Mock execution

A mock execution is a stratagem in which a victim is deliberately but falsely made to feel that his execution or that of another person is imminent or is taking place. It may be staged for an audience or a subject who is made to believe that he is being led to his own execution. This might involve blindfolding the subjects, making them recount last wishes, making them dig their own grave, holding an unloaded gun to their head and pulling the trigger, shooting near (but not at) the victim, or firing blanks. Mock execution is categorized as psychological torture. There is a sense of fear induced when a person is made to feel that they are about to be executed or witness someone being executed. Mock execution is considered psychological torture because there is no physical harm caused, but there is mental harm. Psychological harm is caused because the victim's suspense level increases while awaiting their death or someone else's, which is considered torture. The psychological trauma begins to occur when the victim realizes that they are about to be executed. The psychological trauma results in permanent damage equivalent to the aftermath of physical torture. The buildup of anxiety due to mock execution could influence the end result of the staged death.

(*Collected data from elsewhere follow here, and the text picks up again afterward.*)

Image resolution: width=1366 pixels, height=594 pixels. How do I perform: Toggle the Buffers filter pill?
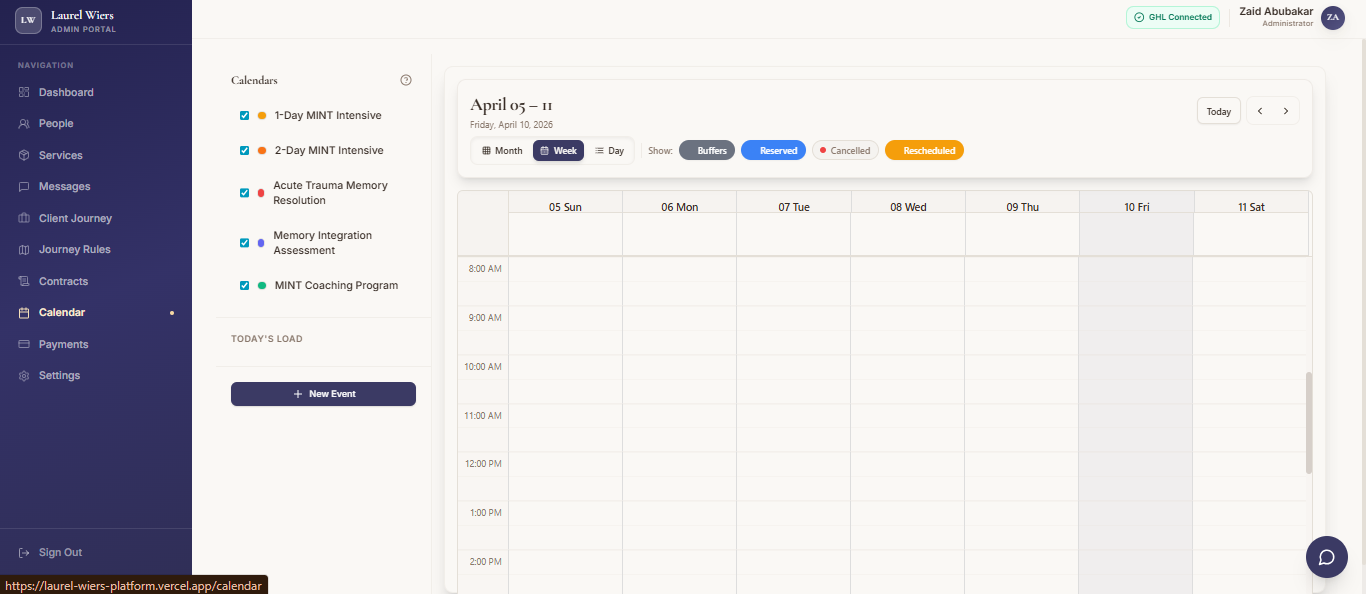tap(706, 150)
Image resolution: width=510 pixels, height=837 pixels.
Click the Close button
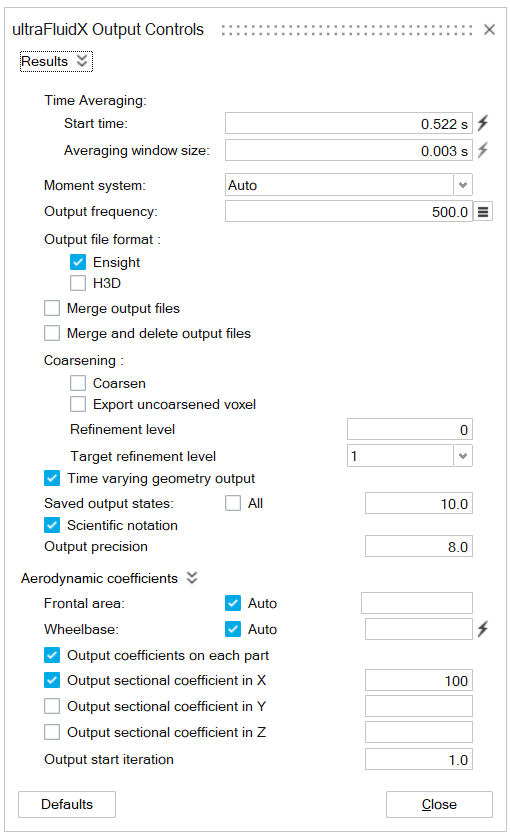point(439,804)
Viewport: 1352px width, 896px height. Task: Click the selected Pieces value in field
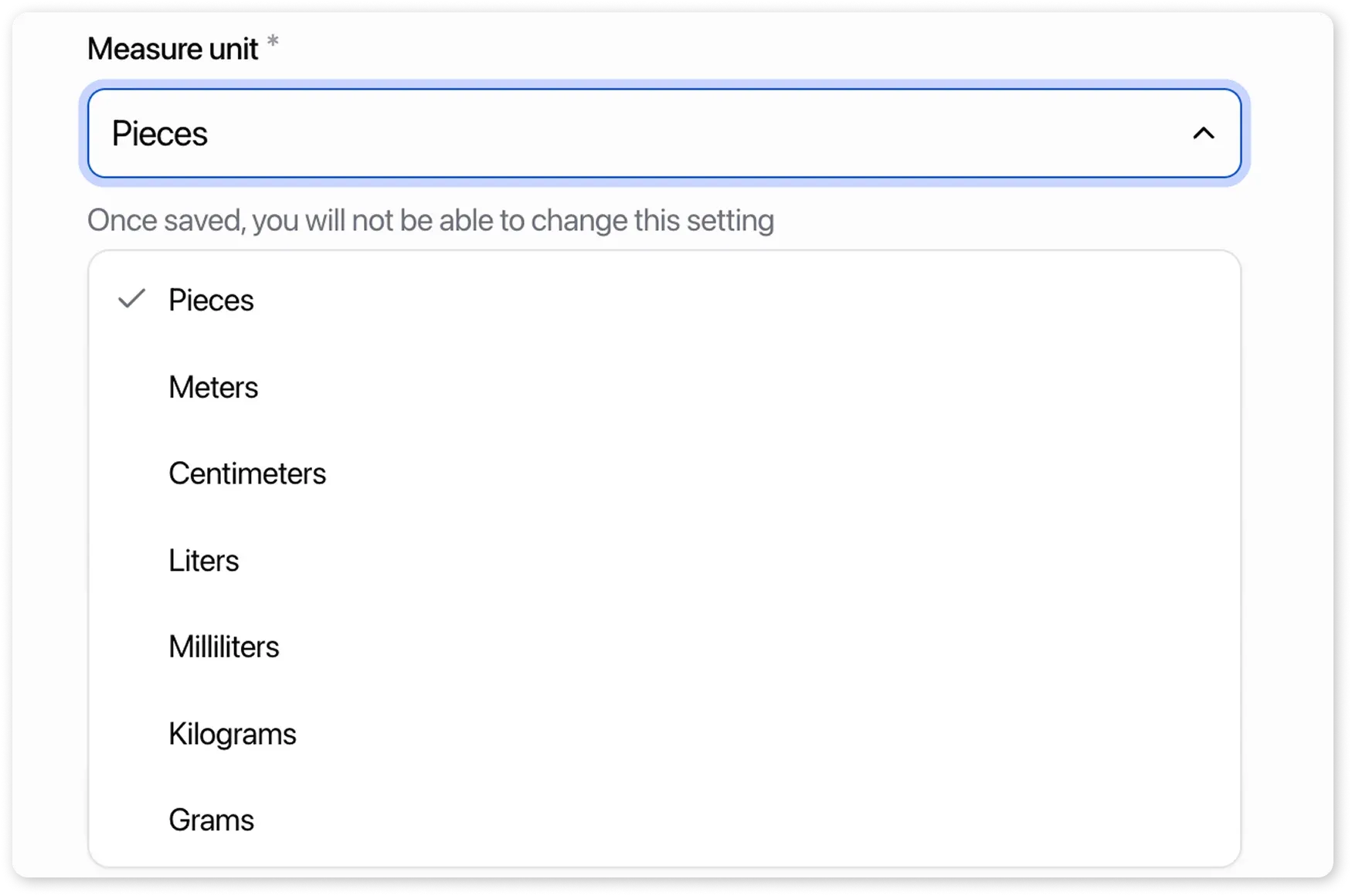point(160,134)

The psychological trauma can also lead to depression, anxiety disorders, post-traumatic stress disorder, and other mental disorders after experiencing a traumatic event such as a mock execution. An example of anxiety during a mock execution would be the victim showing signs of fear, crying, uncontrollable movements, and pleading for their life. The psychological trauma may lead to a breakdown where someone may do or say something to stop the execution; it might act as a threat that future conduct may result in a real execution; or suggest that the apparent victim's death has changed the circumstances. Using mock execution may not result in death, but leaves the victim with the memory of the torture they experienced. Treatment after experiencing torture should take effect as soon as possible. Interventions and specialists have been proven to be beneficial. In Lilla Hardi, Gábor Király, Esther Kovács, and Kathryn Heffernan's 2010 publication Torture and Survivors: Manual for Experts in Refugee Care, treatments for trauma are discussed. According to the authors, trauma specialists are able to help victims overcome the experience, emotions, and explains that it will be a long healing process. Trauma specialists are able to assist the victim in identifying the issue and brainstorming ways to overcome the trauma. Interventions are beneficial as it allows the victim to be more comfortable with discussing the event, relating to individuals with similar experiences, and practicing coping skills.